Question

If one root of the quadratic equation \[{{a}_{1}}{{x}^{2}}+{{b}_{1}}x+{{c}_{1}}=0\] is numerically equal but opposite in sign to one root of \[{{a}_{2}}{{x}^{2}}+{{b}_{2}}x+{{c}_{2}}=0\], then prove that the quadratic equation whose roots are the other roots of the both of these equations is $\dfrac{{{x}^{2}}}{\dfrac{{{b}_{1}}}{{{a}_{1}}}+\dfrac{{{b}_{2}}}{{{a}_{2}}}}+x+\dfrac{1}{\dfrac{{{b}_{1}}}{{{c}_{1}}}+\dfrac{{{b}_{2}}}{{{c}_{2}}}}=0$.

Answer 1

Hint: We start solving the problem by assigning the variables for the roots of both given quadratic equations. We then find the sum and product of the roots of both the given quadratic equations. We then make use of addition and division operations for the sum and product of the roots we just obtained to get the values of sum and product of the new quadratic equation. Once, we find the sum and product of the roots of the new equation, we substitute them to complete the required proof.
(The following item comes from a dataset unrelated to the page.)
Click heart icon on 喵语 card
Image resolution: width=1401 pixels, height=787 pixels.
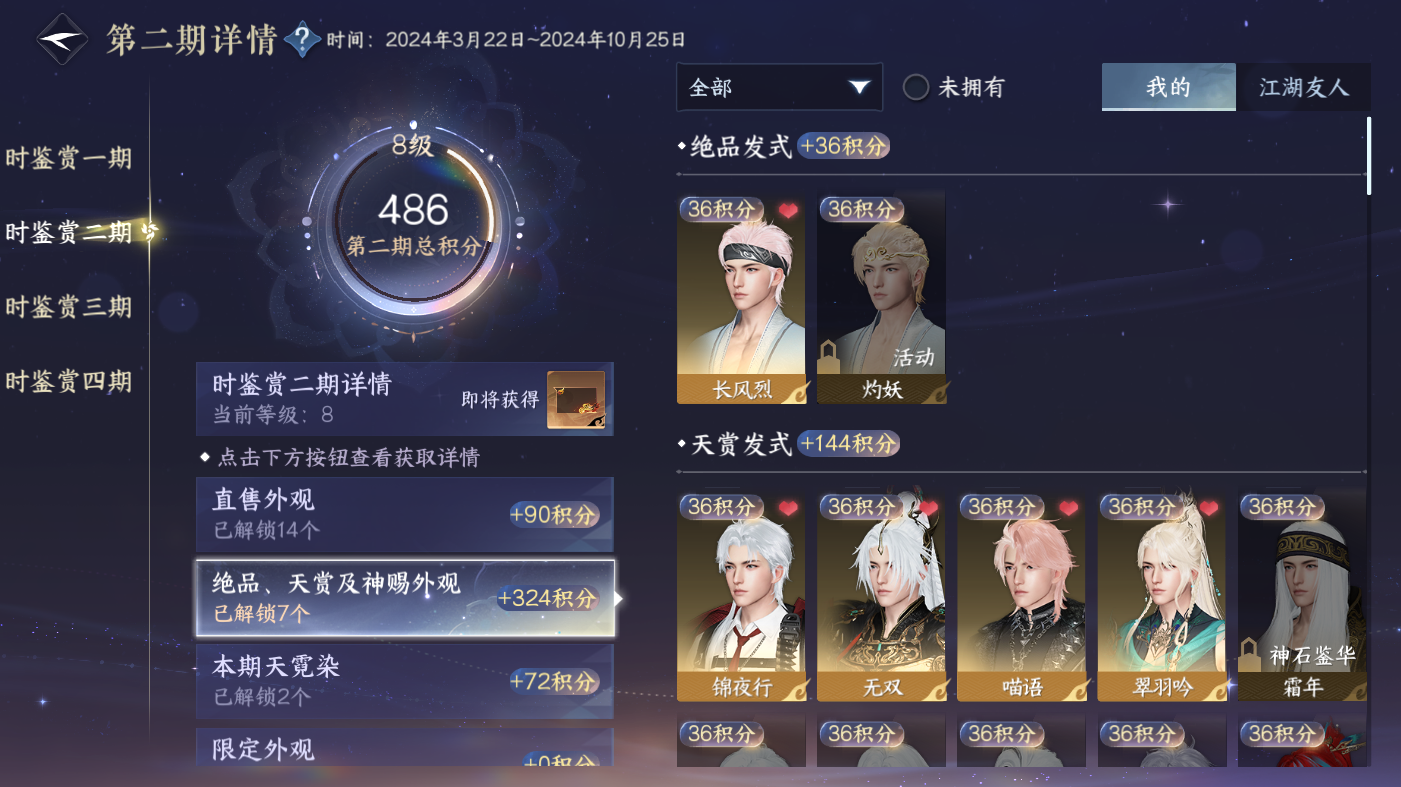[x=1068, y=508]

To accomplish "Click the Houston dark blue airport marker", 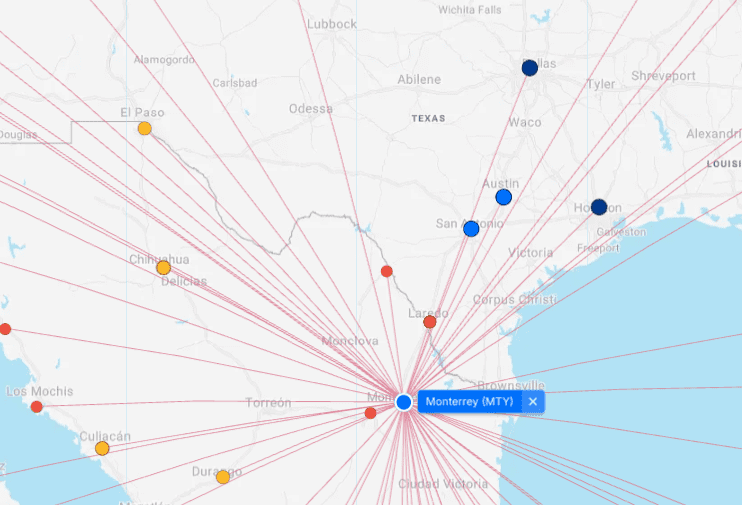I will [599, 207].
Complete step by step answer:
According to the problem, we have given one root of the quadratic equation \[{{a}_{1}}{{x}^{2}}+{{b}_{1}}x+{{c}_{1}}=0\] is numerically equal but opposite in sign to one root of \[{{a}_{2}}{{x}^{2}}+{{b}_{2}}x+{{c}_{2}}=0\]. We need to prove that the quadratic equation whose roots are other roots of the both of these equations is $\dfrac{{{x}^{2}}}{\dfrac{{{b}_{1}}}{{{a}_{1}}}+\dfrac{{{b}_{2}}}{{{a}_{2}}}}+x+\dfrac{1}{\dfrac{{{b}_{1}}}{{{c}_{1}}}+\dfrac{{{b}_{2}}}{{{c}_{2}}}}=0$.
Let us assume the magnitude of the common root be $\alpha $.
Let us assume the roots of the equation \[{{a}_{1}}{{x}^{2}}+{{b}_{1}}x+{{c}_{1}}=0\] be $\alpha $ and $\beta $.
We know that the sum and product of the roots of the quadratic equation $a{{x}^{2}}+bx+c=0$ is $\dfrac{-b}{a}$ and $\dfrac{c}{a}$.
So, we get \[\alpha +\beta =\dfrac{-{{b}_{1}}}{{{a}_{1}}}\] ---(1) and $\alpha \beta =\dfrac{{{c}_{1}}}{{{a}_{1}}}$ ---(2).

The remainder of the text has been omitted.